I’m annoyed that I have to reprint and cut my pattern again. We only used it once or twice. The dress takes ages to make, not because it’s particularly complicated, but because I get called away often. Wonder Girl leads me upstairs for grilled cheeses. Then there’s a stack of library books to read. We go out to touch the snain, our tongues arching for a taste of heaven, and we hide behind trees, giggling because there’s really no place to hide in our barren front yard.

The dress takes ages to make, because I don’t want to think about my daughter being yet another size larger, another year grown. Sometimes, I look at her and I see a shadow of the woman she will one day be. The way she’ll tuck her hair behind her ear as she climbs into a friend’s car. The low sob of her first heartbreak. The rushing air surrounding a free-falling dive into a river. She has years ahead to live. As far as I know, I’ll be here for most of it, so my sadness feels frustrating, like a self-inflicted pain I have no business of granting.

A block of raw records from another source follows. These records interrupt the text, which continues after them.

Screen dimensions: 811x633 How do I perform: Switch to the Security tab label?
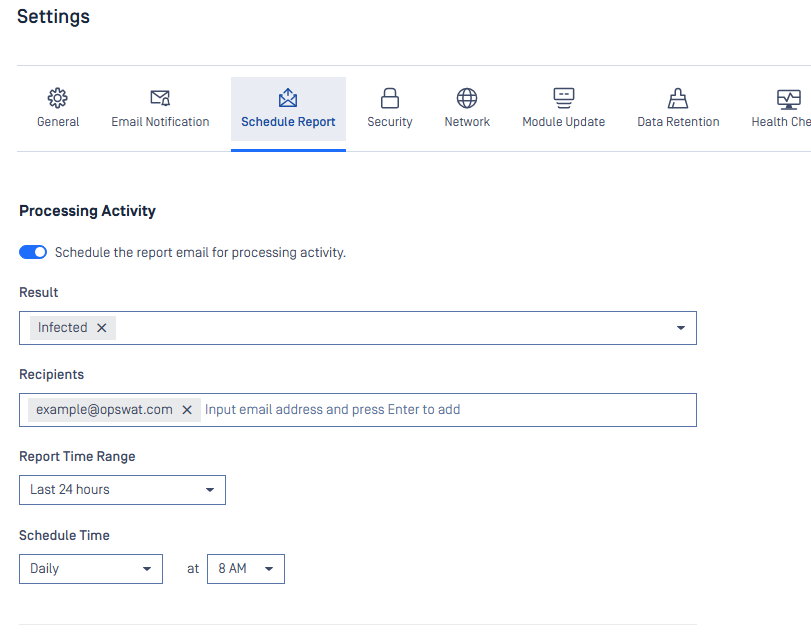390,122
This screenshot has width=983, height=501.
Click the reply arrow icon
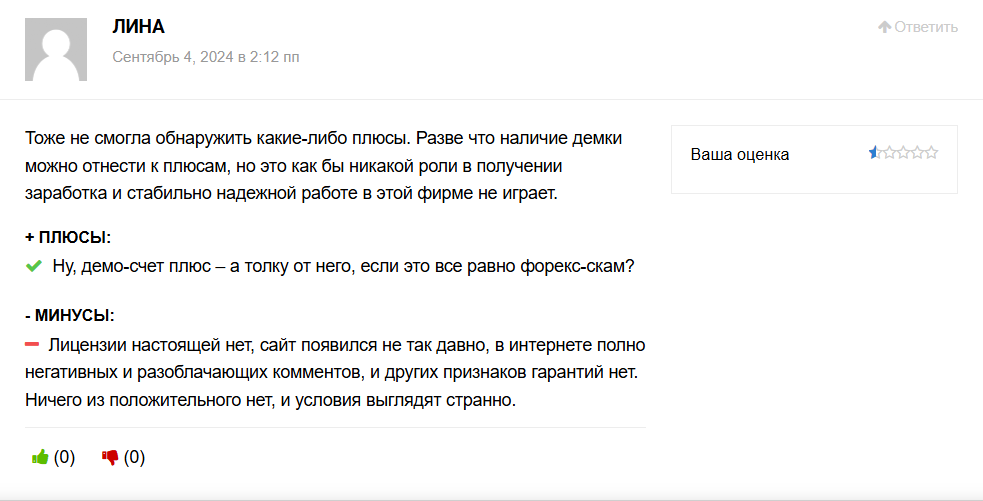click(x=884, y=27)

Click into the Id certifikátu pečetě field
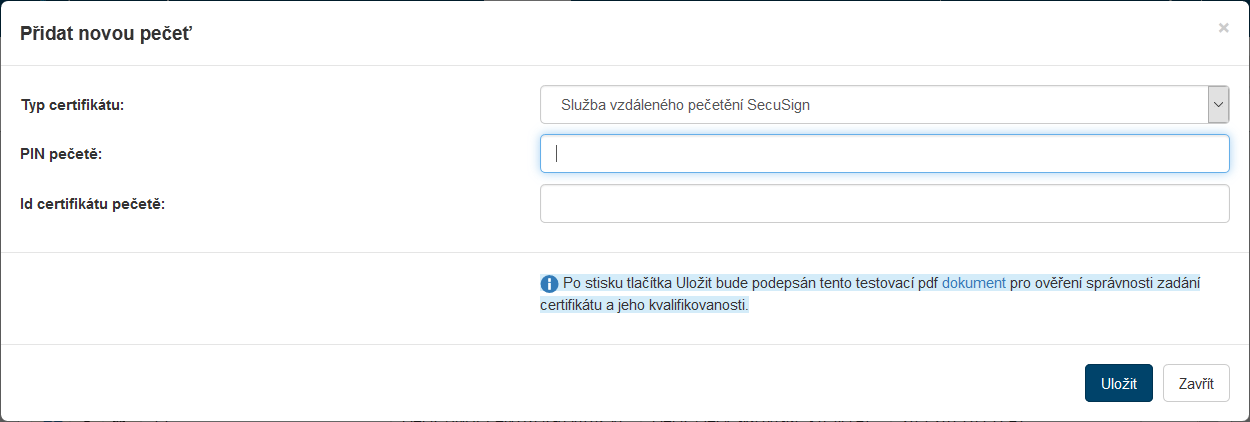pyautogui.click(x=884, y=203)
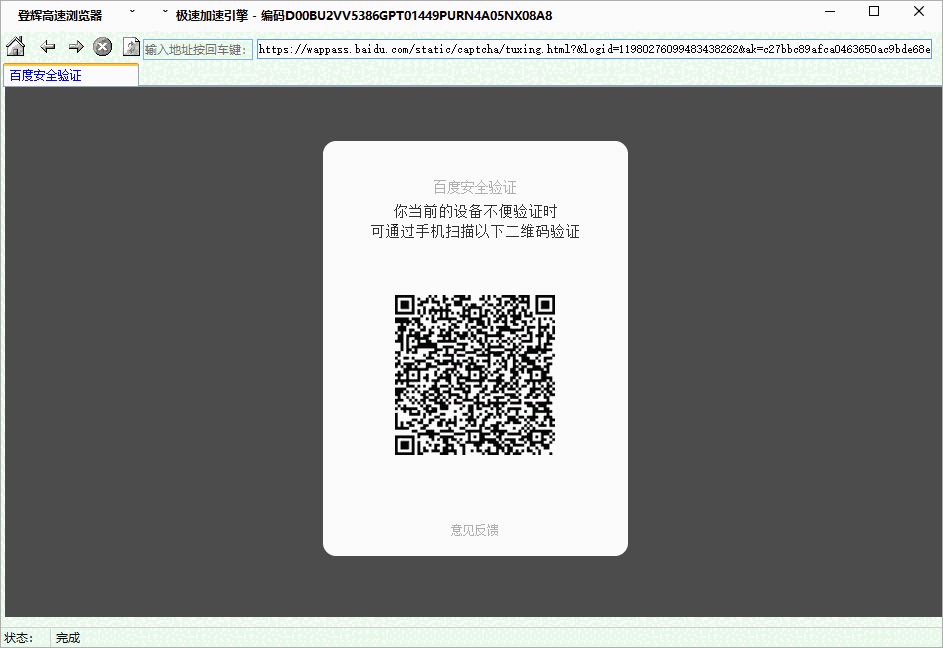
Task: Toggle the window maximize control
Action: pos(875,11)
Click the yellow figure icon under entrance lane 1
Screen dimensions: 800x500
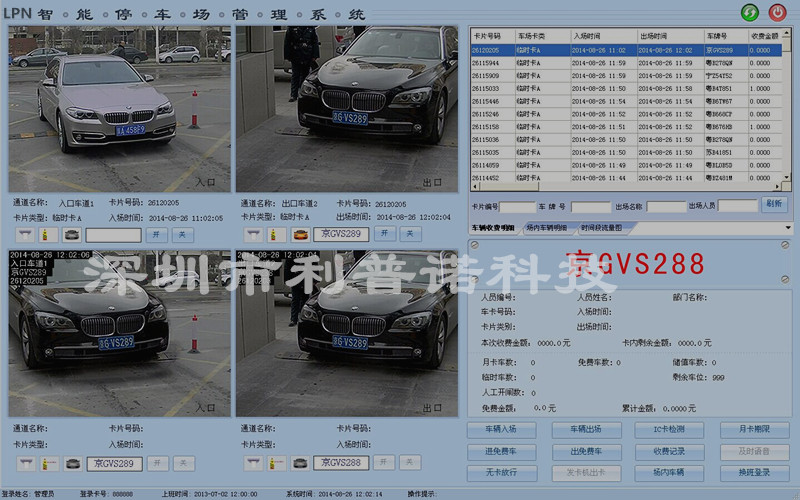[x=46, y=235]
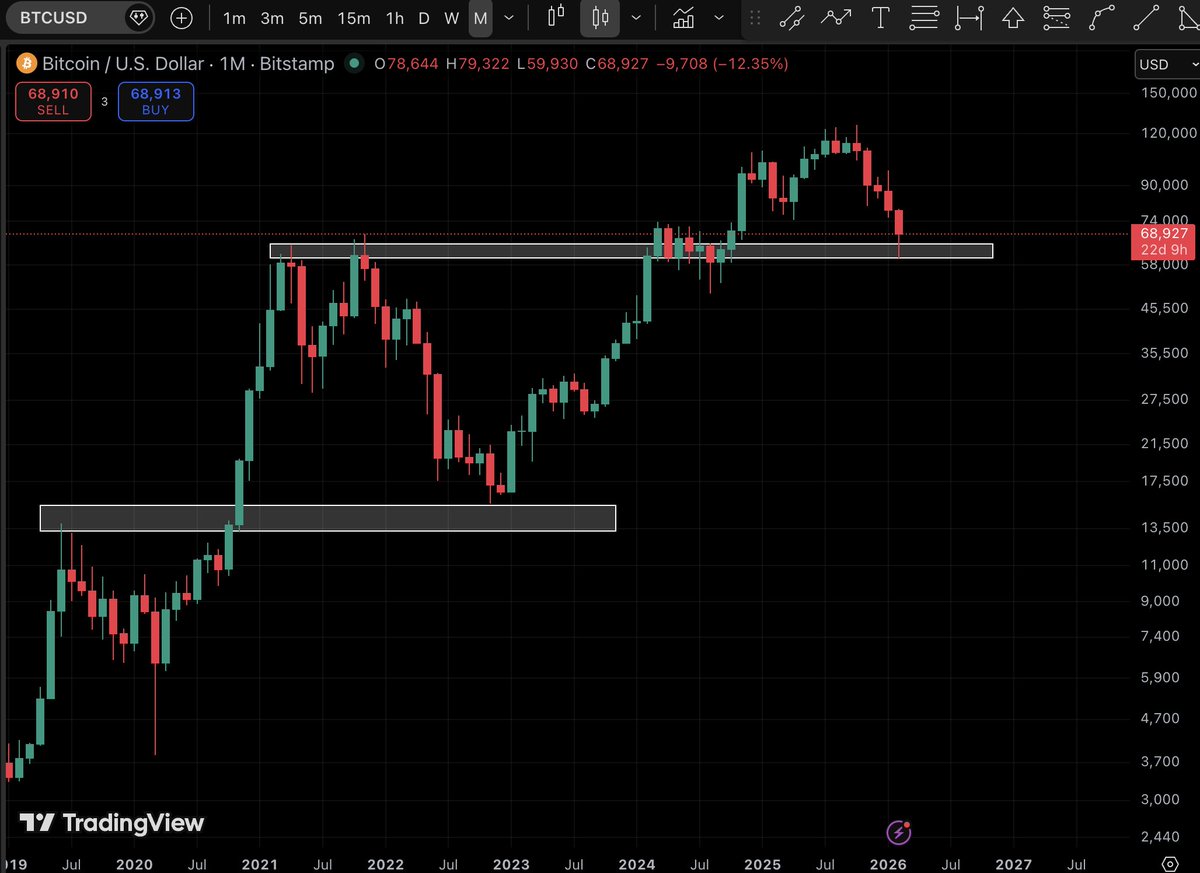This screenshot has width=1200, height=873.
Task: Open the Indicators chart icon
Action: pyautogui.click(x=684, y=18)
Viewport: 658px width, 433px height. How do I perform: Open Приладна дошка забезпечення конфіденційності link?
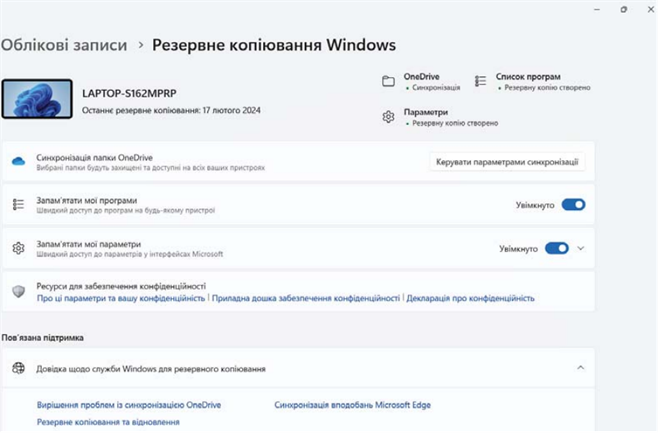[305, 298]
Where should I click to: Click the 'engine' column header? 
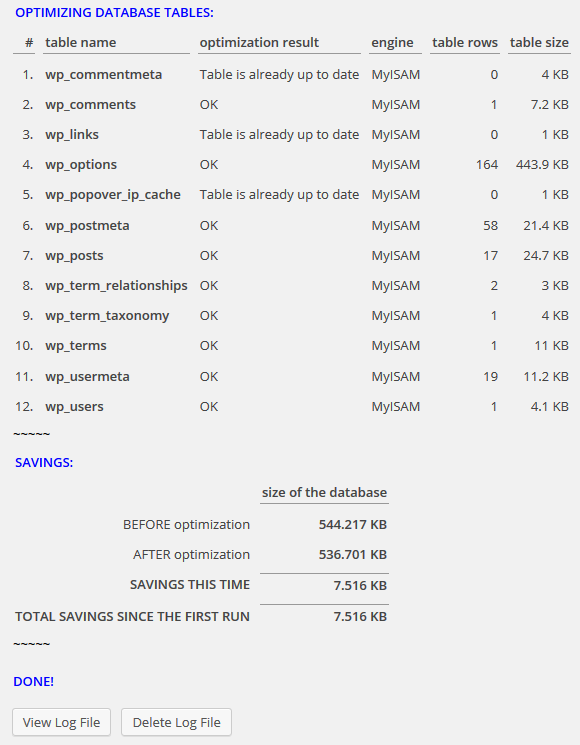[392, 43]
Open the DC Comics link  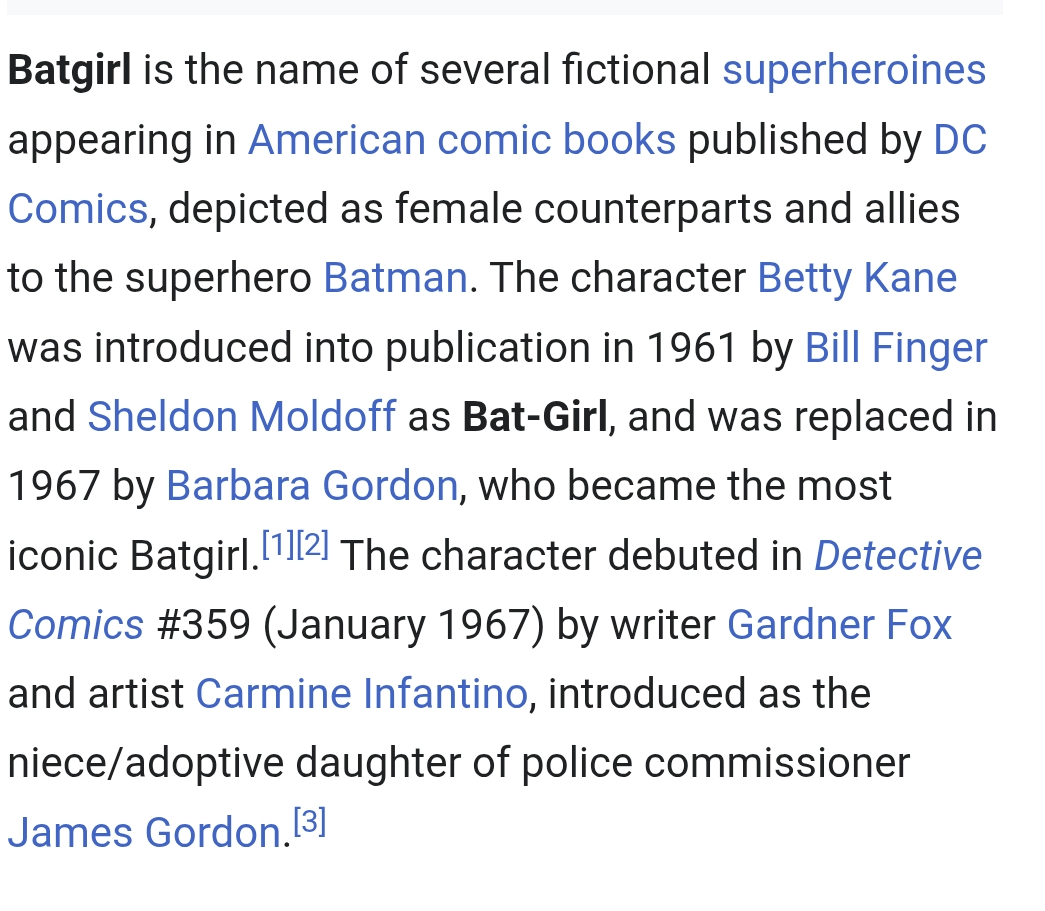(960, 140)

One night after Wonder Girl is asleep, her body curled like a prawn in her bed, I finally finish sewing the mermaid dress. As a last step, I rip the basting stitches and shake the stray threads off. The dress still has a hint of stiffness, and I picture how it’ll relax and unmold after a summer of rough wear. I can almost see the chocolate stains, smell the coconutty sunscreen, that gutting whiff of summer. A dress unworn is a moment of possibility.

“Mommy!” Wonder Girl cries the next morning. “I love it.”







She holds it against her body like a bride with a wedding gown, jutting her hip out to test the drape. Her mouth falls into a pebble-toothed smile. Delight punctures the moment, a silver-streaked cut of pure joy that leaves me silent, awed, and a little shamed. While her unlived moments fell from my imagination like pearls from a broken strand, she is still here. Not the future-girl of my dreams, but my actual girl. Skin and cloth, bone and button. A hurricane that spirals me back to the present.

I know this: there are dresses still to sew and seasons yet to live. The Baby Clothes bin will be full before too long, but there’s no use in thinking about that now. I pledge to let myself surrender to the joy, the fearless unknowing. To live for a few moments without grieving that which has not yet been lost.